- **The task**:
Your task is to gather the lines below that hold the string "agent".
BEGIN Recorded data
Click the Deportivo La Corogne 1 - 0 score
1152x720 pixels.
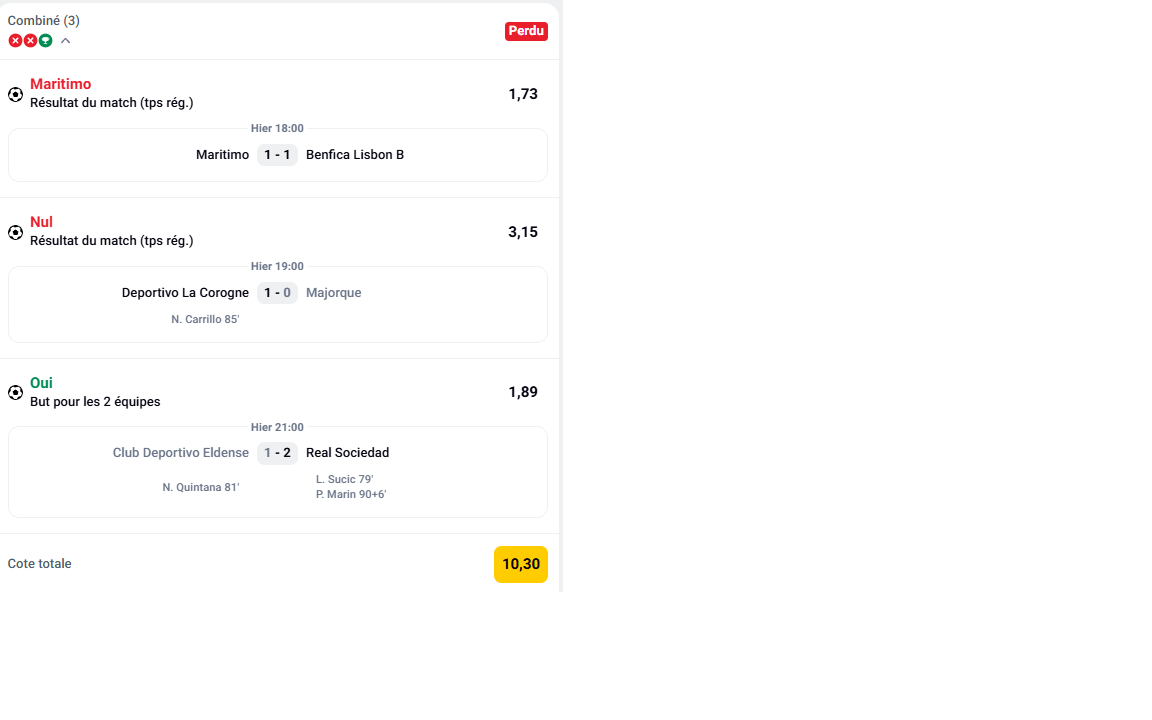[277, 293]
END Recorded data
BEGIN Recorded data
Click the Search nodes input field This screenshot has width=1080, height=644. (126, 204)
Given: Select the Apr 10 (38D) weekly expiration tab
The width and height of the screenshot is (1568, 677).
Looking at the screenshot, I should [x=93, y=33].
END Recorded data
BEGIN Recorded data
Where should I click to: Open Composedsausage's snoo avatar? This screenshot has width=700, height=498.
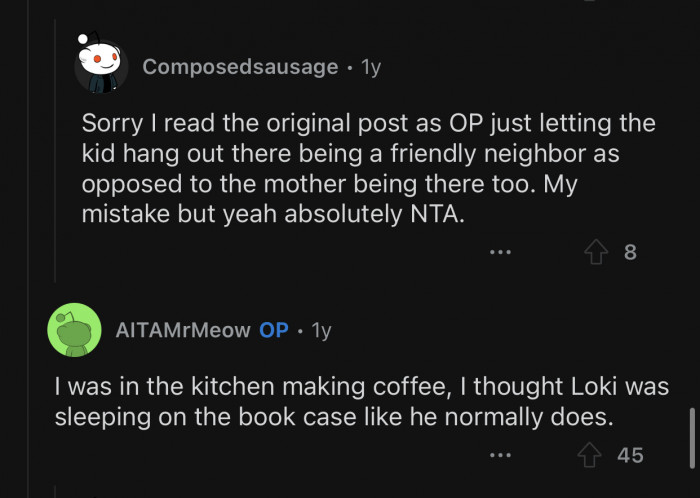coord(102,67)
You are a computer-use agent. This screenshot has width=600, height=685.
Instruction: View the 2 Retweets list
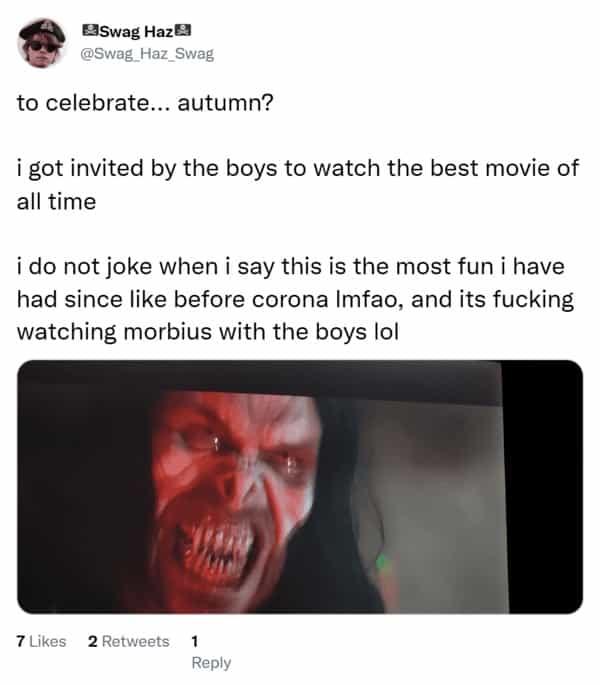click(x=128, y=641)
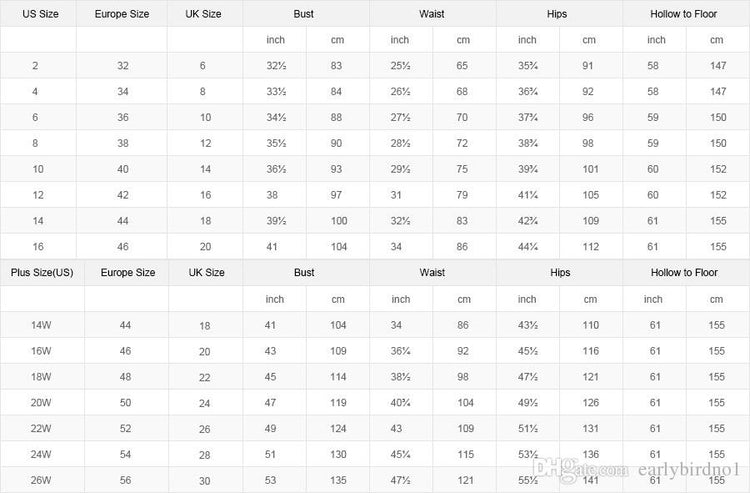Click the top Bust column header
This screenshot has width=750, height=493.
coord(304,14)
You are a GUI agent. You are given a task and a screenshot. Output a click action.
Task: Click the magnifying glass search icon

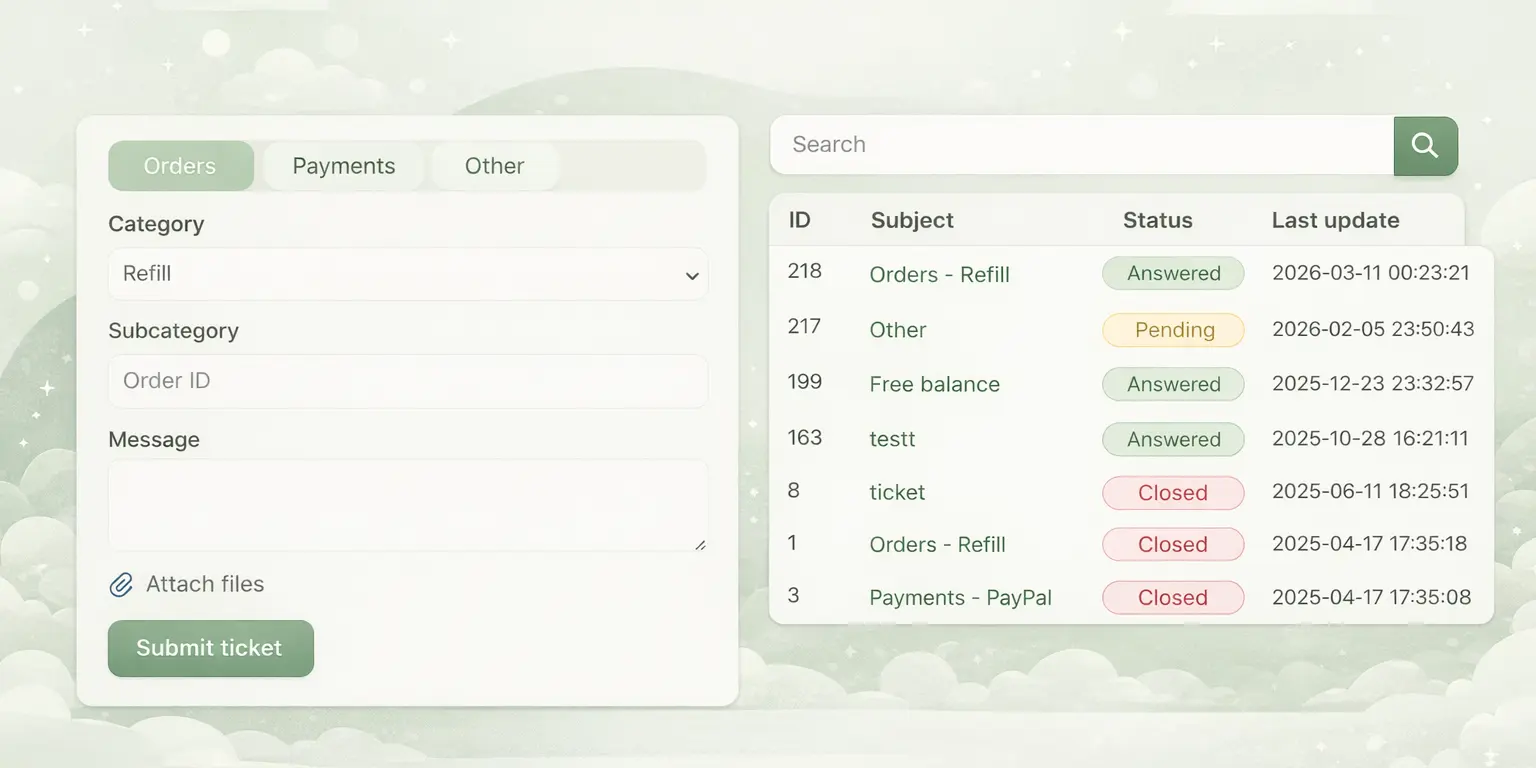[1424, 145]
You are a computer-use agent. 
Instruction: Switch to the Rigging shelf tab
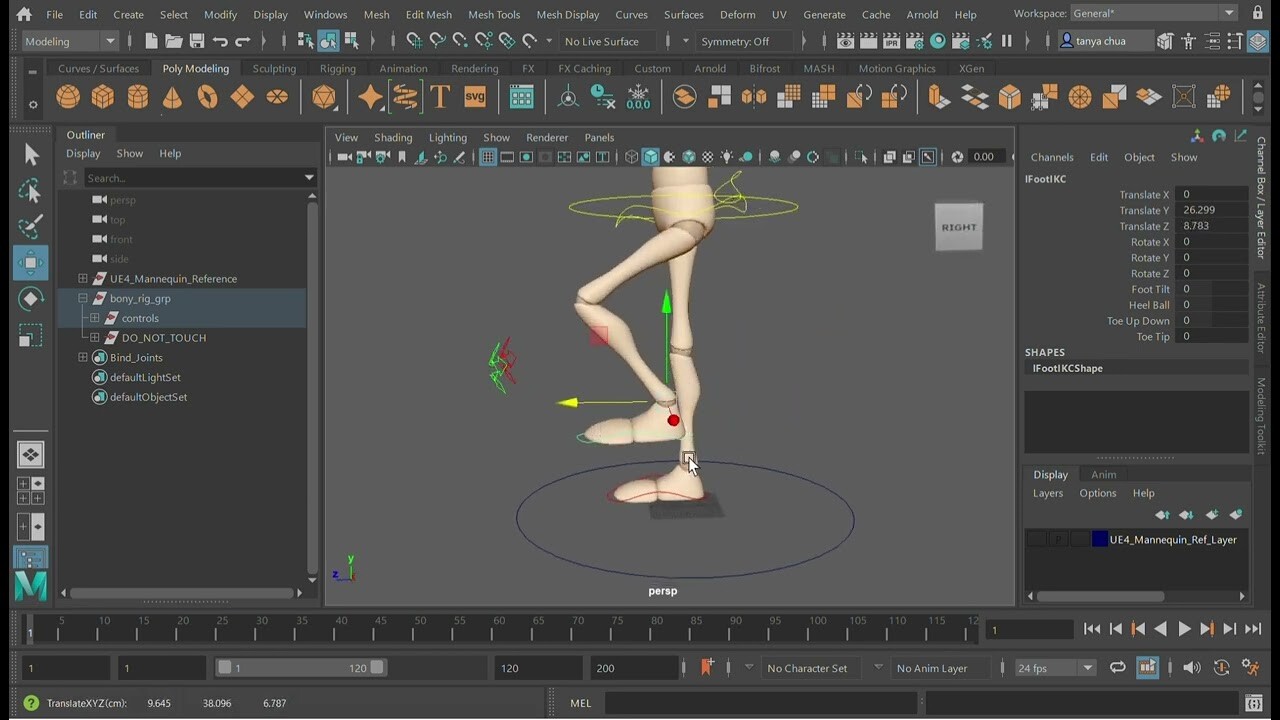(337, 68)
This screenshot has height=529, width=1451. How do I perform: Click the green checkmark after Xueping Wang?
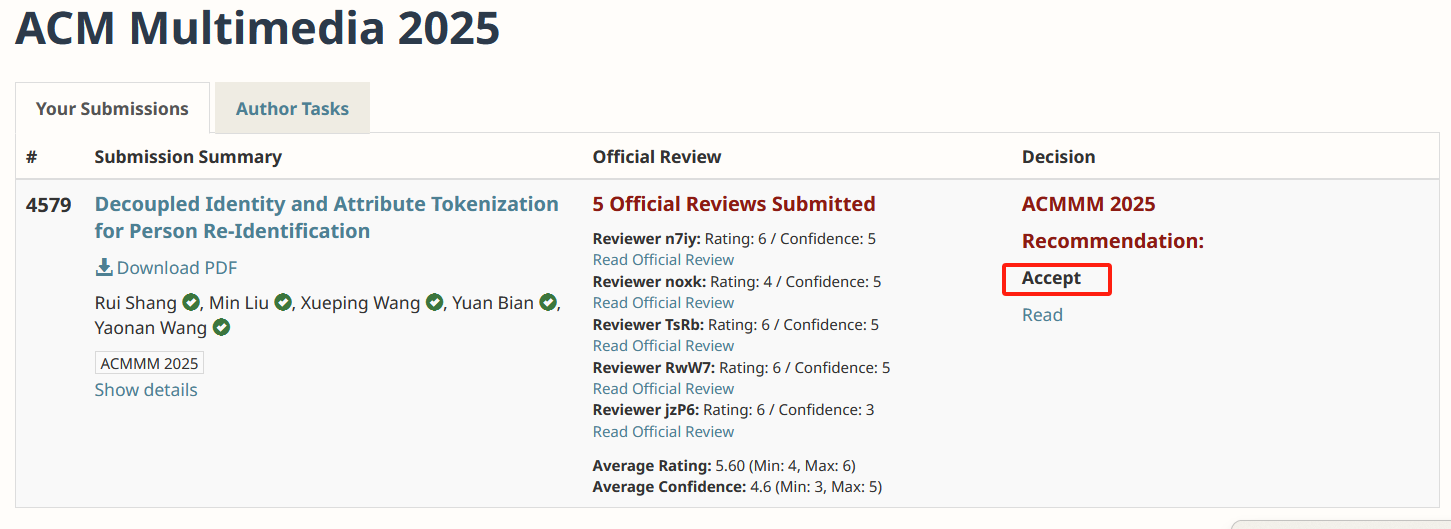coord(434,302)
END Recorded data
- **Task response**:
You are a computer-use agent. This screenshot has width=600, height=685.
You are a GUI agent. You are given a task and a screenshot. Output a click action.
You are a computer-use agent. 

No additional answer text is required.